# [Exercise aim]
Present the rows from the one containing "كراتين للبيع بأكتوبر (143, 2459)" through the final row, inclusive, as a Markdown table with the columns "No." and "Entry", numbering each row and omitting any blank lines.

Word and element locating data
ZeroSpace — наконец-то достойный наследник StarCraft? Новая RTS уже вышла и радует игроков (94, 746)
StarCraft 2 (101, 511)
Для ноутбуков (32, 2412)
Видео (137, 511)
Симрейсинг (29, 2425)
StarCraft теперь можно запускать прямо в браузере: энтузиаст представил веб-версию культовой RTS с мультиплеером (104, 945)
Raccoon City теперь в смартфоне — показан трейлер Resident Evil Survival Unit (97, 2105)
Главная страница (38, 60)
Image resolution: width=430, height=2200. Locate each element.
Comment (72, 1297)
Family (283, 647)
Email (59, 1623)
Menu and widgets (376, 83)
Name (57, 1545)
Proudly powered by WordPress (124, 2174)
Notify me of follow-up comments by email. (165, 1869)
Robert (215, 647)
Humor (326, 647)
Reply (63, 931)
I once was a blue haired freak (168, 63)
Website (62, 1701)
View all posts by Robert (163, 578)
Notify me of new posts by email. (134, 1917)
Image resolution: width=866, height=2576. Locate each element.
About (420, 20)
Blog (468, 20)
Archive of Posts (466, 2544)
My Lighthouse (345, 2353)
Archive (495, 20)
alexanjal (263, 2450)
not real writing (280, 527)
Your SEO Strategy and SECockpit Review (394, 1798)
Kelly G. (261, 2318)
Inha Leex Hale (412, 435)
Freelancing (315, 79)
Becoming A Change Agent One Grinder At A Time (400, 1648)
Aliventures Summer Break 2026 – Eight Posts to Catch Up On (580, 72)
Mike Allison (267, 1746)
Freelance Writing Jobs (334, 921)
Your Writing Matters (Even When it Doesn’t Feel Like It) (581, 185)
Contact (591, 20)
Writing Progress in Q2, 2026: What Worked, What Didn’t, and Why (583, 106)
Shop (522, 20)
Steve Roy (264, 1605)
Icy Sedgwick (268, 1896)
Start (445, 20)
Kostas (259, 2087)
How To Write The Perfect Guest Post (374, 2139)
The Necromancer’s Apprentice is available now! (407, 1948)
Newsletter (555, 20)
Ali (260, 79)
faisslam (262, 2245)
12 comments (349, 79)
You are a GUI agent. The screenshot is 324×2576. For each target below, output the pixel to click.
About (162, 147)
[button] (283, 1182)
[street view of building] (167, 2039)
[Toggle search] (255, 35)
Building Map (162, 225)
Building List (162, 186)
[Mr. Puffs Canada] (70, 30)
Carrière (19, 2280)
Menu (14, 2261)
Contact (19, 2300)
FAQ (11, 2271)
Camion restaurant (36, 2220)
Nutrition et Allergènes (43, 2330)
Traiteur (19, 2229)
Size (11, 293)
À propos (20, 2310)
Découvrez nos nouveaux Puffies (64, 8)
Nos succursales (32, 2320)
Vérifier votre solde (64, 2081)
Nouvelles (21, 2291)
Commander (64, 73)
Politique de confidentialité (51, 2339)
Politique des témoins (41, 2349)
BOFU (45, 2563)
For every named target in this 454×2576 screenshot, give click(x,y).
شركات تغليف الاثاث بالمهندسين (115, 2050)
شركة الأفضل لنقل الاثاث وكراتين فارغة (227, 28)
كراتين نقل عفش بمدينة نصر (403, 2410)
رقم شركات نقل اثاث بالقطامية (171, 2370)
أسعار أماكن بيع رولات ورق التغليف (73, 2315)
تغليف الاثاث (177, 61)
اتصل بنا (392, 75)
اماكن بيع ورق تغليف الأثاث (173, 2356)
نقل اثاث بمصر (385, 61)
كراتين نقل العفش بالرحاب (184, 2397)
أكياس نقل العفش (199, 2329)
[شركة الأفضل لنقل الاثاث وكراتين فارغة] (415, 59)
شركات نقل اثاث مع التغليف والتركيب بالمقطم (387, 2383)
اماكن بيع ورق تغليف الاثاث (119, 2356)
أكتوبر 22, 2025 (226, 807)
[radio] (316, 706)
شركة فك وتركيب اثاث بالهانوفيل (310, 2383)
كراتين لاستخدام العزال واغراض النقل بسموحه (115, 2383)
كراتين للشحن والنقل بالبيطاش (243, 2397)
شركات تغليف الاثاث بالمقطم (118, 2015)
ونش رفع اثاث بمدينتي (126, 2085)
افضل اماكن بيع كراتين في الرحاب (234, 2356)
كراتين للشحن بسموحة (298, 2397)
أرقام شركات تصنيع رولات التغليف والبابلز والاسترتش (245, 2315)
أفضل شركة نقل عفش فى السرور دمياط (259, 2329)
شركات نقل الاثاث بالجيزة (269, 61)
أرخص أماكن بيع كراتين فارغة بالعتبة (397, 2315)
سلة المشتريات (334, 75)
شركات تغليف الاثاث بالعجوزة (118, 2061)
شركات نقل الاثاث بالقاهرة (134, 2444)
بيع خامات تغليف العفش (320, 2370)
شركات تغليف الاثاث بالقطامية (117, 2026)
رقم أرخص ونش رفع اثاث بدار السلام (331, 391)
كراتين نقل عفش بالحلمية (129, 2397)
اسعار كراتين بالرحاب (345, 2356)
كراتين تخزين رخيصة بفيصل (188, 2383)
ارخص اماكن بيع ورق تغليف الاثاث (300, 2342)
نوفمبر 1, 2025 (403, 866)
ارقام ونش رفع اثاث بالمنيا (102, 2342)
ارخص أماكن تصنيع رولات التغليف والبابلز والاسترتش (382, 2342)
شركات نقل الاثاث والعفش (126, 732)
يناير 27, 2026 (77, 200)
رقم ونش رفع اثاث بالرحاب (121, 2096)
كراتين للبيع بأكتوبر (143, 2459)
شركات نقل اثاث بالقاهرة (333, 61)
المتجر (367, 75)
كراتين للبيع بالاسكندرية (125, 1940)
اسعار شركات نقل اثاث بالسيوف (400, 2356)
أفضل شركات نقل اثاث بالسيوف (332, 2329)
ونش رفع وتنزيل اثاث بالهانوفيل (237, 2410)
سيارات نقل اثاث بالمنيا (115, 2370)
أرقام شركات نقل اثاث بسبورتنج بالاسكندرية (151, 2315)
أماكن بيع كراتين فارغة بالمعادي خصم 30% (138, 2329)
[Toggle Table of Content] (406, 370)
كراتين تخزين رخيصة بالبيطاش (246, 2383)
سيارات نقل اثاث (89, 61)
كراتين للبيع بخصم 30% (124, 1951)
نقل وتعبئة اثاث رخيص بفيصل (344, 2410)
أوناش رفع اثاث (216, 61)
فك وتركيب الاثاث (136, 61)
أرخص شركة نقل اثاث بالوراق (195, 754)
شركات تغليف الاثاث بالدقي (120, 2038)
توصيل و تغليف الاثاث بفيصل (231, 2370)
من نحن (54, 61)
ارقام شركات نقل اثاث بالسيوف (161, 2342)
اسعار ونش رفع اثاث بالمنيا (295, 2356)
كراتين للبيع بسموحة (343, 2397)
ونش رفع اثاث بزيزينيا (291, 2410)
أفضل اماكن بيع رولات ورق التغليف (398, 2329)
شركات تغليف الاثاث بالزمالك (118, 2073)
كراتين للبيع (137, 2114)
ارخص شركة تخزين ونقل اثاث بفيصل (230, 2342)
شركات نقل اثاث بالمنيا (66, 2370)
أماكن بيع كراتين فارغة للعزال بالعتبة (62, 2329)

# [Reply to the task]
| No. | Entry |
|---|---|
| 1 | كراتين للبيع بأكتوبر (143, 2459) |
| 2 | شركات نقل اثاث بالقاهرة (333, 61) |
| 3 | المتجر (367, 75) |
| 4 | كراتين للبيع بالاسكندرية (125, 1940) |
| 5 | اسعار شركات نقل اثاث بالسيوف (400, 2356) |
| 6 | أفضل شركات نقل اثاث بالسيوف (332, 2329) |
| 7 | ونش رفع وتنزيل اثاث بالهانوفيل (237, 2410) |
| 8 | سيارات نقل اثاث بالمنيا (115, 2370) |
| 9 | أرقام شركات نقل اثاث بسبورتنج بالاسكندرية (151, 2315) |
| 10 | أماكن بيع كراتين فارغة بالمعادي خصم 30% (138, 2329) |
| 11 | [Toggle Table of Content] (406, 370) |
| 12 | كراتين تخزين رخيصة بالبيطاش (246, 2383) |
| 13 | سيارات نقل اثاث (89, 61) |
| 14 | كراتين للبيع بخصم 30% (124, 1951) |
| 15 | نقل وتعبئة اثاث رخيص بفيصل (344, 2410) |
| 16 | أوناش رفع اثاث (216, 61) |
| 17 | فك وتركيب الاثاث (136, 61) |
| 18 | أرخص شركة نقل اثاث بالوراق (195, 754) |
| 19 | شركات تغليف الاثاث بالدقي (120, 2038) |
| 20 | توصيل و تغليف الاثاث بفيصل (231, 2370) |
| 21 | من نحن (54, 61) |
| 22 | ارقام شركات نقل اثاث بالسيوف (161, 2342) |
| 23 | اسعار ونش رفع اثاث بالمنيا (295, 2356) |
| 24 | كراتين للبيع بسموحة (343, 2397) |
| 25 | ونش رفع اثاث بزيزينيا (291, 2410) |
| 26 | أفضل اماكن بيع رولات ورق التغليف (398, 2329) |
| 27 | شركات تغليف الاثاث بالزمالك (118, 2073) |
| 28 | كراتين للبيع (137, 2114) |
| 29 | ارخص شركة تخزين ونقل اثاث بفيصل (230, 2342) |
| 30 | شركات نقل اثاث بالمنيا (66, 2370) |
| 31 | أماكن بيع كراتين فارغة للعزال بالعتبة (62, 2329) |